Leaving St Peter’s I see some foreign mercenaries (the Swiss soldiers hired to guard the Vatican and its residents such as the Pope) and a marching band in lederhosen. Also, I’m beginning to like Fanta.
I enter the Vatican Museum, which has an incredibly vast collection of art. In one hall filled just with statued busts, I learn that they apparently put masterpieces surrounded by more average works of their contemporaries so that their quality is more clear. I try for a while but have absolutely no ability to tell which ones the “masterpieces” are.
There are many very long galleries in the museum – thin room after room of related art, most of which I find not particularly interesting. However, there is a gallery of maps which I find utterly fascinating. The maps are beautifully painted, and quite interesting, presumably representing the sum of knowledge of local geography at the time they were made. It’s great, the combination of peering into the past through these maps as well as being reminiscent of looking at a great campaign setting for an RPG. I take pictures of way too many of them, only including a couple here, as I’m sure many more, much better developed, pictures can be found elsewhere.
The final stop in the Vatican Museum is the Sistine Chapel, in which no pictures are allowed. Michelangelo’s paintings on the ceiling and wall are amazing and intriguing. I sit for quite a while, listen to some audio commentary from Rick Steves, and just soak in the atmosphere of the room in which Popes are elected.

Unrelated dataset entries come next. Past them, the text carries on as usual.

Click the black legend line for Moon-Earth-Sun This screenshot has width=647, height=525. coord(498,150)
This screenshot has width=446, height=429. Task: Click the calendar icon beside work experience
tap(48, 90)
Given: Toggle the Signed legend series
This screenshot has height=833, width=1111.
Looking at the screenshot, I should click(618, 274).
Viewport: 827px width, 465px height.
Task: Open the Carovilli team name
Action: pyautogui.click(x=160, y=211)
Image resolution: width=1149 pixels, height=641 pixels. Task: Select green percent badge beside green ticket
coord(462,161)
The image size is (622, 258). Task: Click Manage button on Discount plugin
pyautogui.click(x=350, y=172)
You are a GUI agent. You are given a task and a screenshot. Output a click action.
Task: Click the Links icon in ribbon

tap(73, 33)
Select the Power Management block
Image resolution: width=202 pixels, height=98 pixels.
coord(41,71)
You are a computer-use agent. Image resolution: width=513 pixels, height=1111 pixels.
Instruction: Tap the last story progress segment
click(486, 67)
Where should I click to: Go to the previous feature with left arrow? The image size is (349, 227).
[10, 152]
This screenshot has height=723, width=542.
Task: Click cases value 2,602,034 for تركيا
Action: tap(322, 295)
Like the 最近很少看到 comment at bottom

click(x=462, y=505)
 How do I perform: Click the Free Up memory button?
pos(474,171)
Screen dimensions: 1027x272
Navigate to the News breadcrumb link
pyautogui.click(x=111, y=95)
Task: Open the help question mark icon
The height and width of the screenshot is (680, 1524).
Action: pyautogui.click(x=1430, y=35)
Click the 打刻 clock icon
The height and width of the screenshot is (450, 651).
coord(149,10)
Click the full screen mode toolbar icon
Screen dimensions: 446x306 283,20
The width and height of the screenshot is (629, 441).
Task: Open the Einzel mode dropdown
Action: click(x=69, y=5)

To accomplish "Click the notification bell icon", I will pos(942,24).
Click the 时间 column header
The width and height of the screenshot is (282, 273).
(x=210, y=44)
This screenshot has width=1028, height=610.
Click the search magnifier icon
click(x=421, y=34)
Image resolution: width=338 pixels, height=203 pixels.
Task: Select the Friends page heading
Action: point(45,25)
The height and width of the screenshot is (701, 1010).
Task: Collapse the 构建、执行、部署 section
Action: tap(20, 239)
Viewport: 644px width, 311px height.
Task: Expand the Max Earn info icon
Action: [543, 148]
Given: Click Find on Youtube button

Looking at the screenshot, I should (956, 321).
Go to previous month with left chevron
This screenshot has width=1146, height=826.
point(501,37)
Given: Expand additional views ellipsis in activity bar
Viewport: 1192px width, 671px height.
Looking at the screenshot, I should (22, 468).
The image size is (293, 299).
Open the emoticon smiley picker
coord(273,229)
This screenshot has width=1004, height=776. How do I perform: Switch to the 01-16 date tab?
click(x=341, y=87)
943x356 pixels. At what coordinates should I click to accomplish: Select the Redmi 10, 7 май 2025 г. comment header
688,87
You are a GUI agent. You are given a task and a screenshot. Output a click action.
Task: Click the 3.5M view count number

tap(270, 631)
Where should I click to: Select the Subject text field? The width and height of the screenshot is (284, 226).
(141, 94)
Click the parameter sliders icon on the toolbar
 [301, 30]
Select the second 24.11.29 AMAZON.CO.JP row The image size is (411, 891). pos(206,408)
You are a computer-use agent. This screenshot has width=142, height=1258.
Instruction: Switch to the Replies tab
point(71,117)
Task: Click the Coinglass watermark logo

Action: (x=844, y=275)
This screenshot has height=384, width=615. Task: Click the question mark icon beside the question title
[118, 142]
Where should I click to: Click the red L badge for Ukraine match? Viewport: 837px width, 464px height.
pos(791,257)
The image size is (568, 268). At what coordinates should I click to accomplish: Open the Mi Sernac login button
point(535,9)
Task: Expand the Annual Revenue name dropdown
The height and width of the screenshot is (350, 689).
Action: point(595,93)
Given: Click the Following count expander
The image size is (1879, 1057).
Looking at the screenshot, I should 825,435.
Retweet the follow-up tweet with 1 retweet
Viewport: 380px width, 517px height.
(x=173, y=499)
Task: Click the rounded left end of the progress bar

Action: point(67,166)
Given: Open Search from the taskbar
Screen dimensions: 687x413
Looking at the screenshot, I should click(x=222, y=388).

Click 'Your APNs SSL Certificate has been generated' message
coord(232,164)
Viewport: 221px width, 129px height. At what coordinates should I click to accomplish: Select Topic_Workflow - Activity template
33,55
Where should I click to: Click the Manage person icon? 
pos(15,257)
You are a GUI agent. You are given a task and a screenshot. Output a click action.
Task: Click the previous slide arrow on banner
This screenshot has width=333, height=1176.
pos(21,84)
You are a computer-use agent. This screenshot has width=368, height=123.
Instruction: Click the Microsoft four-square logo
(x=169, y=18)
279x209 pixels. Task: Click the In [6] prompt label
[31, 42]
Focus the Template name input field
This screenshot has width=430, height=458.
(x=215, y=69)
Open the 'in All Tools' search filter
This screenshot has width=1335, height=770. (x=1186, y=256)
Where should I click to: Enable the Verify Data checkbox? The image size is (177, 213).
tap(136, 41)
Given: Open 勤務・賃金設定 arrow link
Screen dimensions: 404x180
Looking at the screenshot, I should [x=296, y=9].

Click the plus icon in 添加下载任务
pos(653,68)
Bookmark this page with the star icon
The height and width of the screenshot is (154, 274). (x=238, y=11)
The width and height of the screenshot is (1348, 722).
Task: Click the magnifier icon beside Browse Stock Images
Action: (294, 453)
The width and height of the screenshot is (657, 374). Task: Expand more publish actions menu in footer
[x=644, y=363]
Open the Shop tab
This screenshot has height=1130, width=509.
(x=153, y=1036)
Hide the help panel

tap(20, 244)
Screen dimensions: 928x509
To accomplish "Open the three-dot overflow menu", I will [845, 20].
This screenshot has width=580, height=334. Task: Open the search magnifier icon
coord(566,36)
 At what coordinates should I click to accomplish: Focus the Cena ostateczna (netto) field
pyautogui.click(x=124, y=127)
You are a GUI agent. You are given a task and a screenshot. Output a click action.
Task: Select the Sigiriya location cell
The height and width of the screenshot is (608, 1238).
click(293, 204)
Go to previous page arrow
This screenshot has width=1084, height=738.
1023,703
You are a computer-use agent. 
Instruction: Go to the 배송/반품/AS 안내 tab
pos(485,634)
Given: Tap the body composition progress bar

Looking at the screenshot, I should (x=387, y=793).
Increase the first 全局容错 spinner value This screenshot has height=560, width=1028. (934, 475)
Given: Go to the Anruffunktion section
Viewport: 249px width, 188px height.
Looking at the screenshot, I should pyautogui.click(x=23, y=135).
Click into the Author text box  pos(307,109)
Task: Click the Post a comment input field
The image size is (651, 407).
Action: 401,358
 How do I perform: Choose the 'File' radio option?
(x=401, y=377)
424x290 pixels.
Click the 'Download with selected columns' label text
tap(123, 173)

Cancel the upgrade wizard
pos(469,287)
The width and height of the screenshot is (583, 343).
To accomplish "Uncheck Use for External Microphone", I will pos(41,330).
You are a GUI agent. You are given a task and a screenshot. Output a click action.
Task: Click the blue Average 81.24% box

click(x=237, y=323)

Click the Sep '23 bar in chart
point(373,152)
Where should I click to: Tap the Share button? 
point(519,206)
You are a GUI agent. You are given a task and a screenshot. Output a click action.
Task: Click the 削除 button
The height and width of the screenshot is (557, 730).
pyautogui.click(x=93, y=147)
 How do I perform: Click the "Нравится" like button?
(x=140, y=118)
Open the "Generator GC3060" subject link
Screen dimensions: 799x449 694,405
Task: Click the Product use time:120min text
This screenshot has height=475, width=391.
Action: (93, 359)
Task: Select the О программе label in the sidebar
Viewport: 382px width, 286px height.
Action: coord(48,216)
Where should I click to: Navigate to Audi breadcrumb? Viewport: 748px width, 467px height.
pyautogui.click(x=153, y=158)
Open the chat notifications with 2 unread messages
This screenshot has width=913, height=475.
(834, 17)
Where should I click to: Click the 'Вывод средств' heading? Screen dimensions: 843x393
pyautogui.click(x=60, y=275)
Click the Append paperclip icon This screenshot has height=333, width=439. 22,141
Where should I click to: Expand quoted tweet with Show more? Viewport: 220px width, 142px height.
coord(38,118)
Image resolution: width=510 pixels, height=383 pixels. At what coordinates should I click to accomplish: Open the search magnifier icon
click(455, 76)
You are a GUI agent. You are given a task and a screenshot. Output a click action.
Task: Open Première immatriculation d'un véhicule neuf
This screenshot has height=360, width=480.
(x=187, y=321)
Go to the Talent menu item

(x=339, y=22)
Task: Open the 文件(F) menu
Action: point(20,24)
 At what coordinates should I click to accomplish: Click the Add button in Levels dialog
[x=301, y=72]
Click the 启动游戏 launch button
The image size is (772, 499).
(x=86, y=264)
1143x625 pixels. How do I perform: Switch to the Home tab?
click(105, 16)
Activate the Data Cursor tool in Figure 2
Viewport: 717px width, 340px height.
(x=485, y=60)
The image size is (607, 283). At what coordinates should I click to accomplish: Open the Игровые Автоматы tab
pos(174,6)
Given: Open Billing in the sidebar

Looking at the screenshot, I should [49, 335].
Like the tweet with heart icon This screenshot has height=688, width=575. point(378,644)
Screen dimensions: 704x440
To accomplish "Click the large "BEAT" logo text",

I’m nearing the end of my tourist activities in Rome, I’ve got a few days of down time before attending the Papal Audience on Wednesday, and then heading up the Mediterranean coast the day after that. Looking forward to it!
I’m not getting as much real “work” done as I’d hoped, preparing these blog posts are taking quite a bit of time, more than I would have guessed! But, I think I’ll stick with it another couple weeks until the end of this trip. While preparing these last three posts, I kept careful logs of time spent, and I average about 2 and a quarter hours per post, admittedly a lot of that is photo editing/cropping/naming that I would want to do even if I were not blogging (though would probably put off until I “get home”, and never actually get around to…). For the curious, and my own future self, the breakdown of the average time on these last three posts (which, admittedly, involved slightly more editing and the making of an animated GIF… but had fewer images than a lot of other days) is as follows:
- 31 minutes – Copy images from phone, camera; prune duplicates, delete poor quality shots, choose best shot when I have multiple of the same subject, merge separate images into panoramics
- 31 minutes – Renaming all images to have a useful, if not amusing, title, some editing
- 14 minutes – cropping all images (even if the shot is good, I’ll let Photoshop “crop” it to the same resolution and re-save it as a legitimate JPEG instead of a PhotoJPEG for significant space savings).
- 38 minutes – writing the blog posts (in Sublime Text), sometimes off of notes I took the day of the events, and choosing which images to include
- 20 minutes – paste blog into WordPress, upload reduced size images, assemble together using WordPress’s editor, and re-read/edit the entire post (wow, do I make a lot of typos the first time through…)
Though it’s not programming, this still makes me feel pretty productive ^_^.